Sa réflexion me crispe, je n’ai quasiment rien mangé depuis des jours. J’observe avec elle le fond de la cuvette. Un liquide noirâtre pestilentiel recouvre l’eau et les parois blanchâtres. Cette odeur, je la reconnais maintenant, celle du soufre, celle que j’ai maintes fois humée dans cet enfer durant ma détention.

— Je ne sais pas, lui réponds-je en me relevant.

Je tire rapidement la chasse d’eau pour faire disparaître ce spectacle de désolation. Face au miroir au-dessus du lavabo, je toise mon reflet. A chaque fois que je me passe de l’eau sur le visage, je me revois assise au fond de cette cave enchaînée et rampant dans mes excréments. Je secoue alors ma tête pour éloigner ses tristes souvenirs. Je ne veux plus être comme ça, je ne laisserai pas cette chose me malmener encore, ne serait-ce qu'une nuit de plus. Je fixe mon image dans le miroir qui se fissuré, me jurant qu’une seule chose : je ne serai plus faible.

— Tu te sens mieux ? s'inquiète mon amie. 

Je lui adresse alors un sourire en me séchant les mains. Je me sens légère. Ce poids qui m'écrasait depuis ce matin a disparu, me donnant l'impression d'une liberté retrouvée. Un sentiment nouveau s'ancre dans mon être, je me sens renaître. La confiance m'inonde, me rendant ma détermination et ma combativité. 

— Je vais super bien, la rassuré-je en l’entraînant à mon tour vers la sortie. 

La force mystérieuse de l'autre soir envahit chaque cellule de mon corps, provoquant un léger picotement au bout de mes doigts. Les couloirs s'animent d'agitation, Tim accourt auprès de nous. 

— On n'a plus le temps. Tu te sens mieux ? me questionne-t-il en mettant sa main sur mon front. 

Son geste presque paternel me fait glousser de rire avant que nous reprenons cette course folle qui nous avait menés à ce lieu mystérieux. La sonnerie retentit, m’obligeant à faire un rapide adieu à mes amis qui se ruent vers leur salle, avec la promesse de se retrouver pour la pause de dix heures. En rejoignant le rang désordonné d'élèves stationnant devant la salle, je me sens renaître prête à découvrir les dernières surprises de cette journée. Certains visages familiers m'accueillent avec enthousiasme. Je me range aux côtés de mes connaissances de l'an dernier avec lesquelles j'entame une discussion ponctuée de blagues des uns et des inquiétudes des autres. 

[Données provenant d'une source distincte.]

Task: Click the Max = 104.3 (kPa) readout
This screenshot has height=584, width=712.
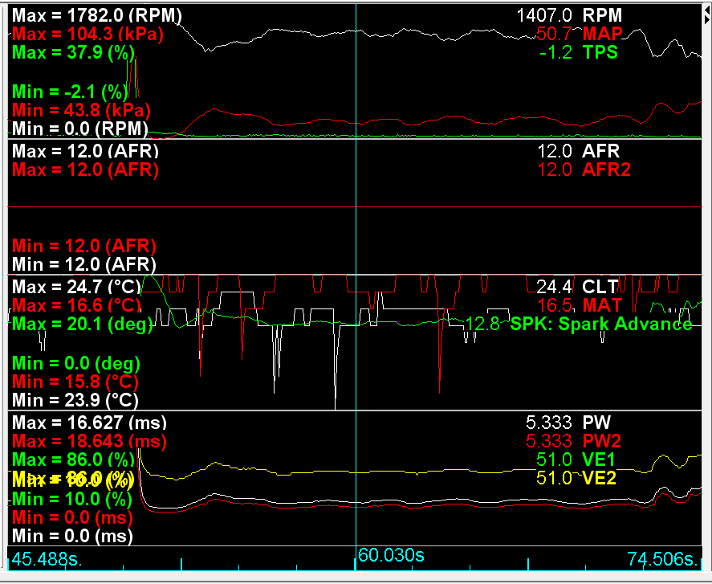Action: pos(87,35)
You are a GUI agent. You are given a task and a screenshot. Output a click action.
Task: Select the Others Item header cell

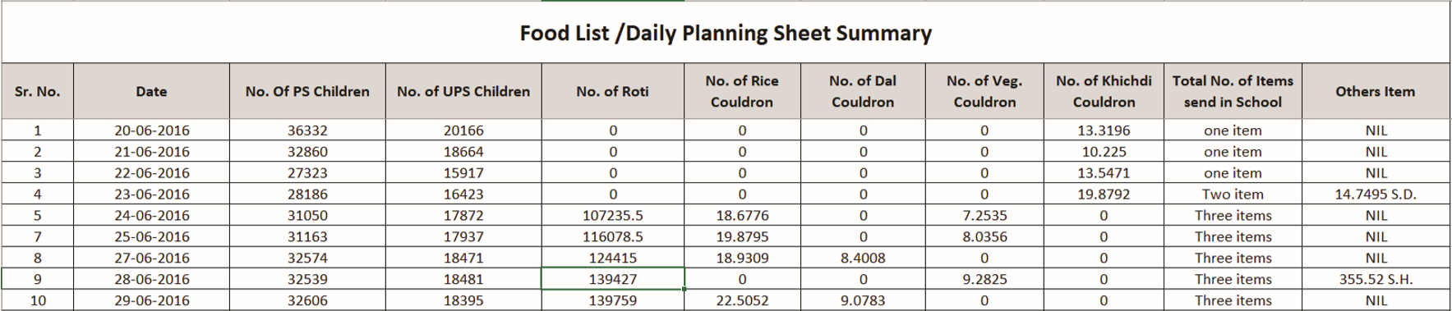1376,91
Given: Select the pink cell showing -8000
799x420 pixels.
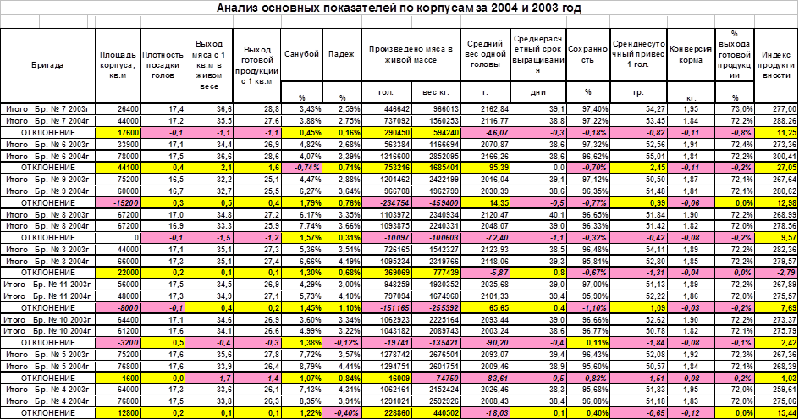Looking at the screenshot, I should 117,308.
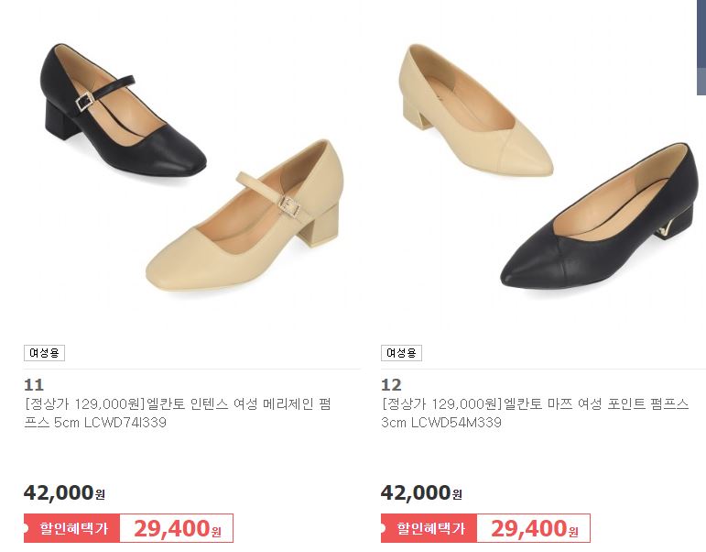Select rank number 11

click(34, 385)
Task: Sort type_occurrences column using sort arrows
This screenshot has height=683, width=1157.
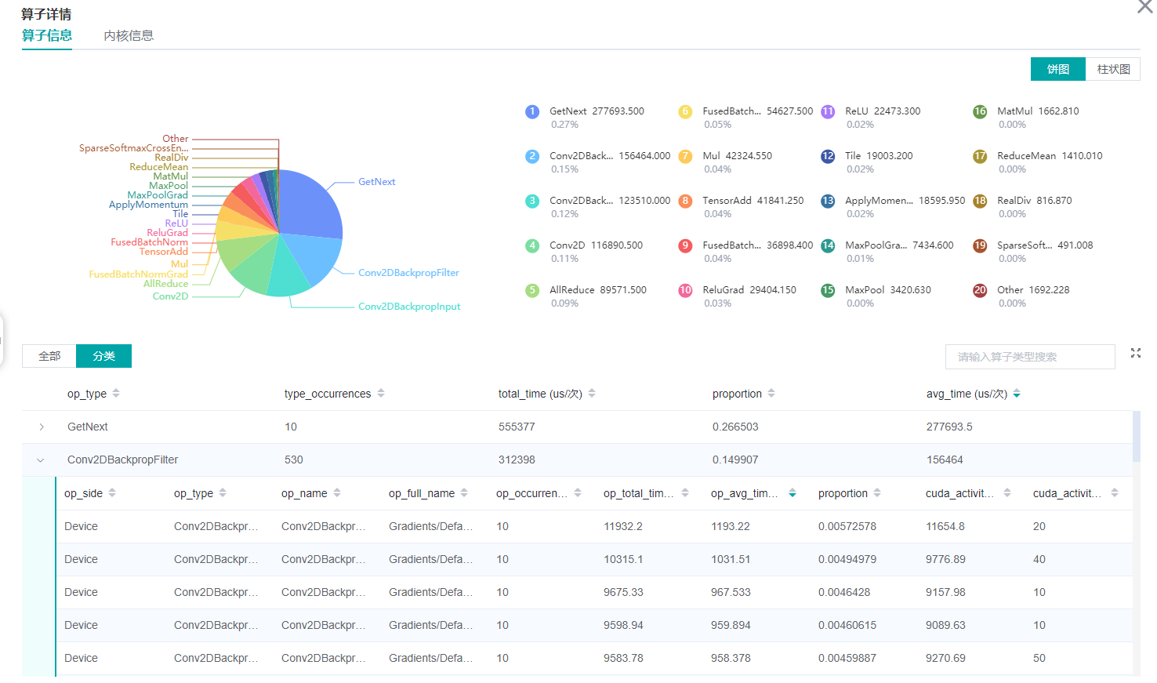Action: click(381, 394)
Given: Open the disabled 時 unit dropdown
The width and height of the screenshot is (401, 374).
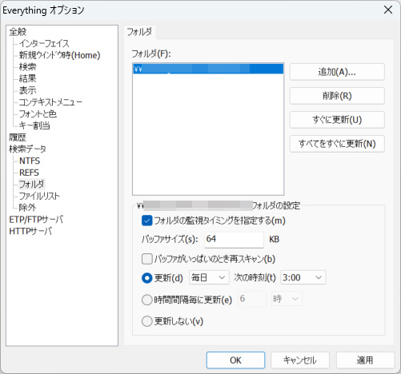Looking at the screenshot, I should coord(287,299).
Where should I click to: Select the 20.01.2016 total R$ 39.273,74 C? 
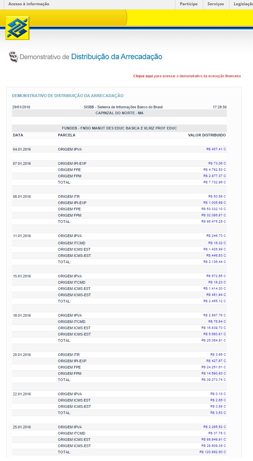(214, 380)
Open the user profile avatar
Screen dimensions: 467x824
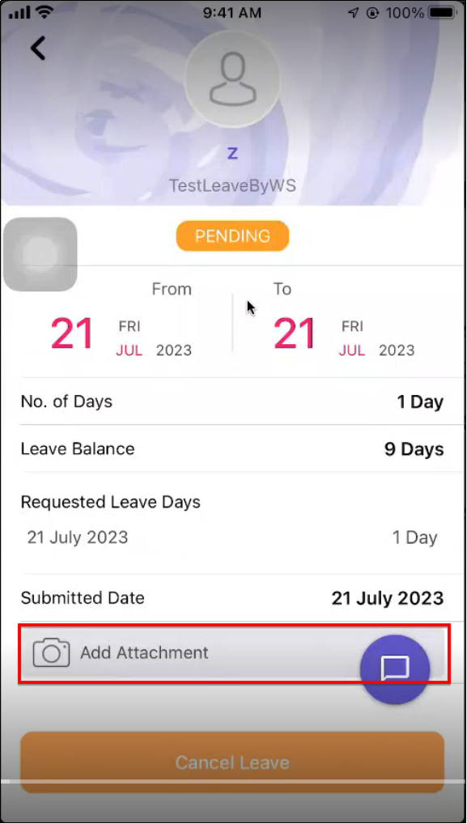[233, 79]

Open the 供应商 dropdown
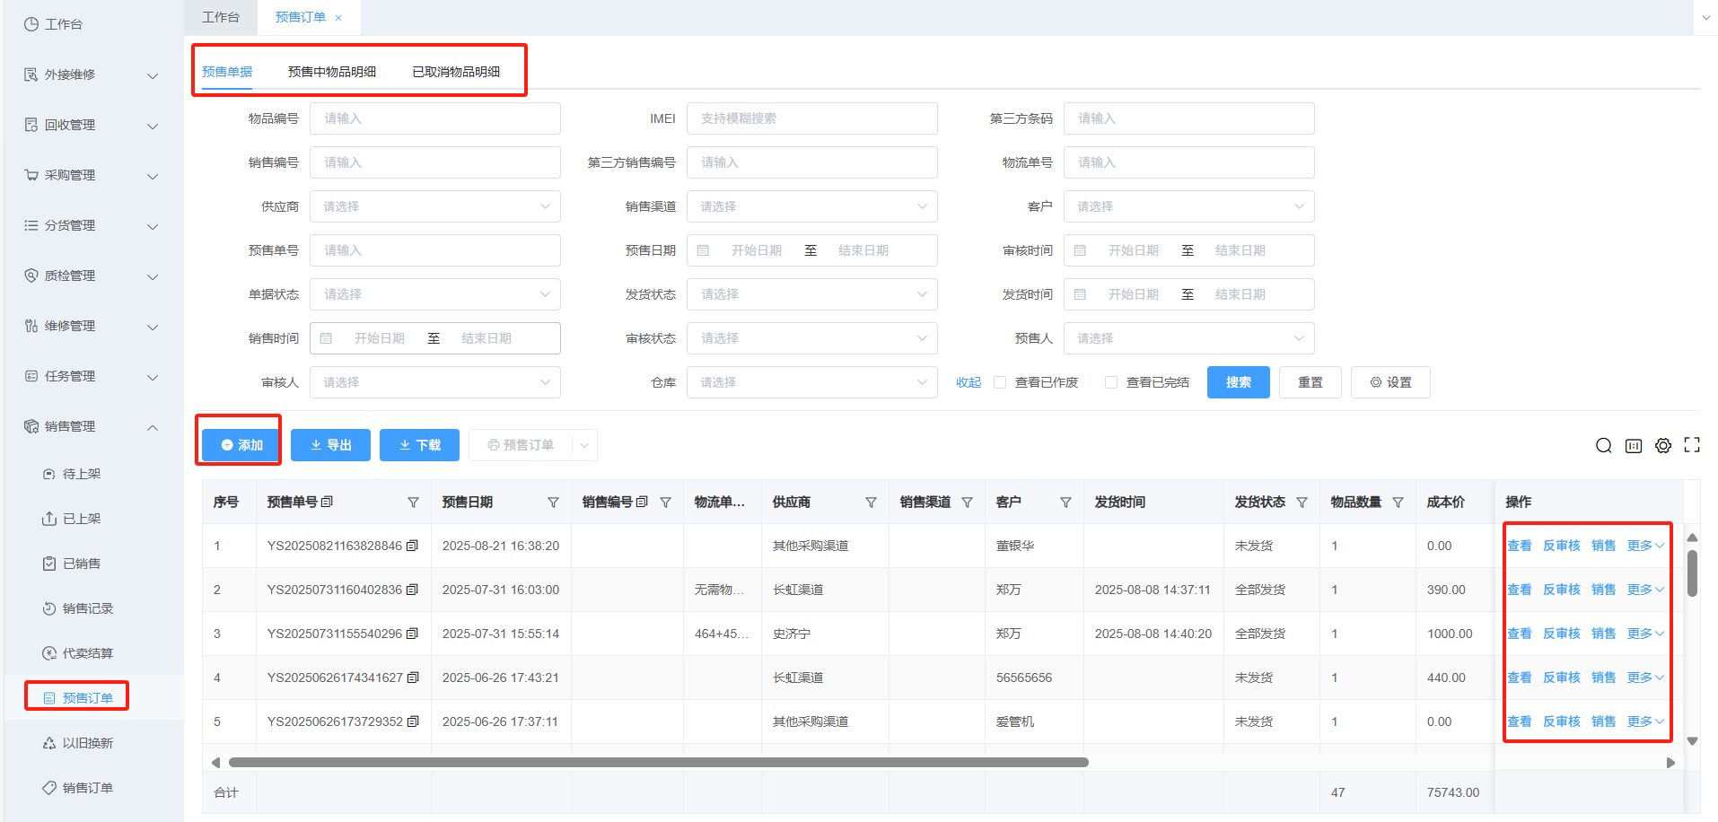pyautogui.click(x=434, y=206)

Mes brefs coups d'œil sur les élèves inconnus me laissent voir un visage que je ne pensais pas voir ici. Vers la fin de la rangée de jeunes gens, un regard s'accroche au mien, deux pupilles vertes me fixent intensément. Cette couleur d'yeux émeraude ne correspond qu'à une seule personne dans cette ville, Alexandre.

Quelle ironie du sort, pensé-je en le voyant se rapprocher de moi. 

Finalement, notre grand seigneur a répondu à toutes mes prières, mais bien trop tard, intériorisé-je quand il m'adresse la parole. 

Tout ce que j'aurais eu à te raconter, ma douce Marie, ce soir si tu étais encore là, songé-je en me tenant la poitrine.